▶ [TASK STATEMENT]:
Decide whether each statement agrees with the passage on robot vision below, answering yes or no and quoting the words that decide it. 1. In a thermal image, the nose appears blue. 2. Half of the information our brains take in comes from our eyes. 3. Robots on an assembly line sort products by their weight.

▶ [GIVEN PASSAGE]:
__________

See a face that only a thermal-imaging mother could love at roboworld™!
How do rescue robots see through thick smoke in a burning building? They use thermal imaging cameras with sensors that detect the heat energy an object gives off. Software then shows that energy as different colors on a screen. This is how a robot might see you! The warm parts of your face, like your mouth or cheeks, appear red because they emit more heat than a colder part of your face, like your nose, which appears blue. Thermal imaging also is used in robots that detect heat leaks in hazardous or remote environments like nuclear facilities or factory ductwork.
Roll a ball and play a colorful tune at roboworld™!
Did you know that 80% of the information our brains take in comes from our eyes? Color is an important part of that – from red stop signs to brown bananas (yuck!). Robots use sensors to efficiently sort products based on their color as they move along an assembly line.

__________

▶ [EXTRACTED RECORDS]:
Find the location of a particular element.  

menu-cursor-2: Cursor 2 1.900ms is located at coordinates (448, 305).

__________

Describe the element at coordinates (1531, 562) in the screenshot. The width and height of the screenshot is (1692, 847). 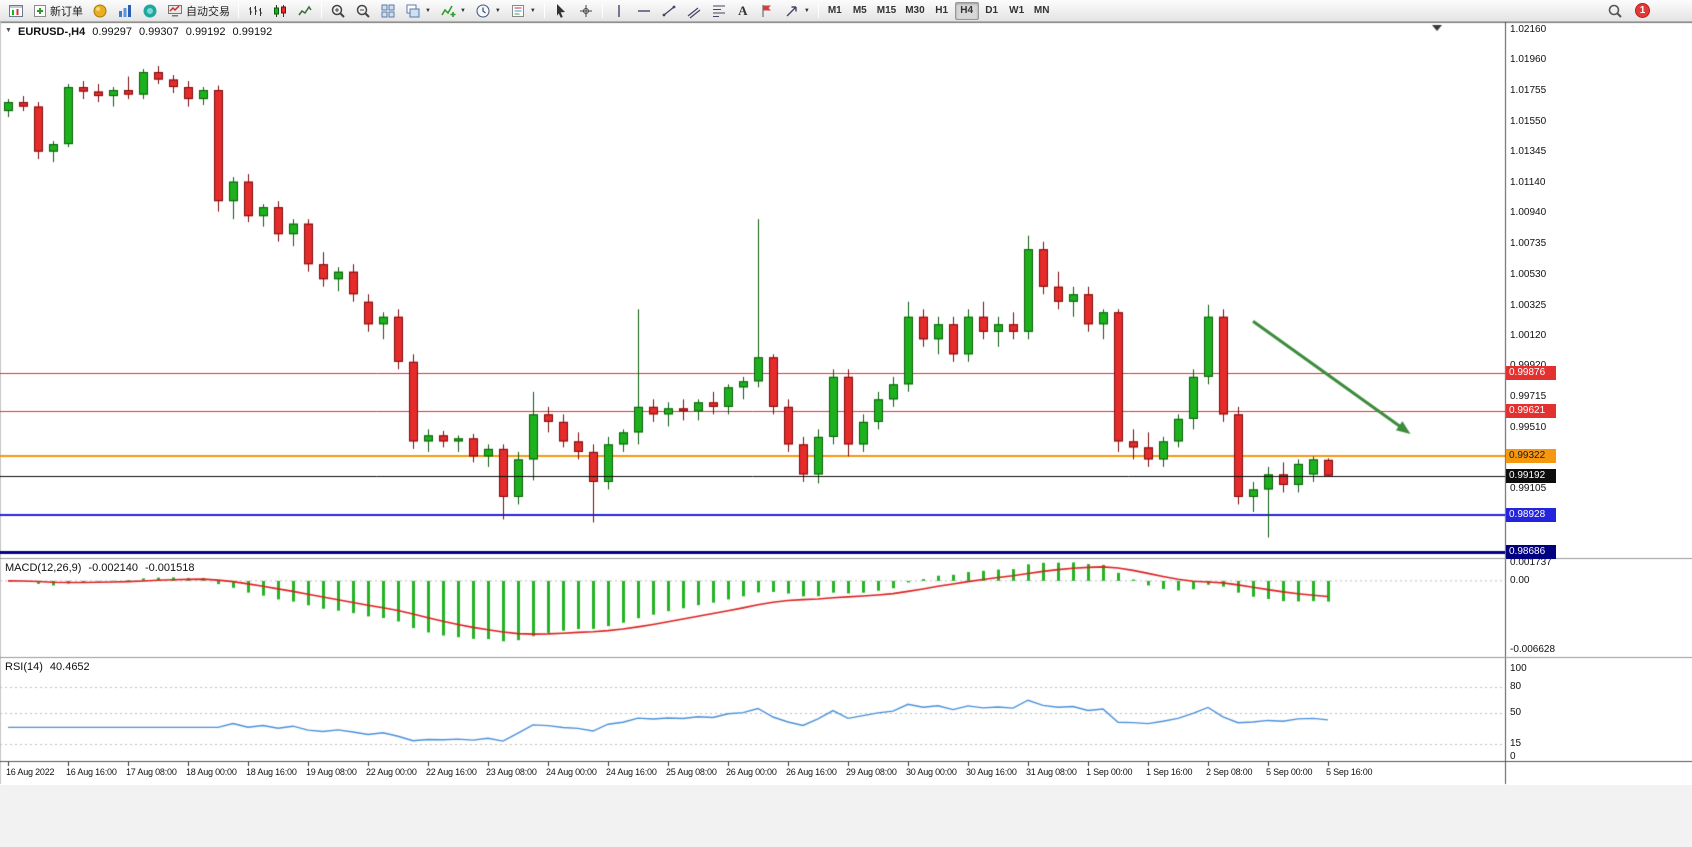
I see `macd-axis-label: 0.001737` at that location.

__________

▶ [EXERCISE SOLUTION]:
1. Yes: "like your nose, which appears blue"
2. No: "80% of the information our brains take in comes from our eyes"
3. No: "Robots use sensors to efficiently sort products based on their color as they move along an assembly line."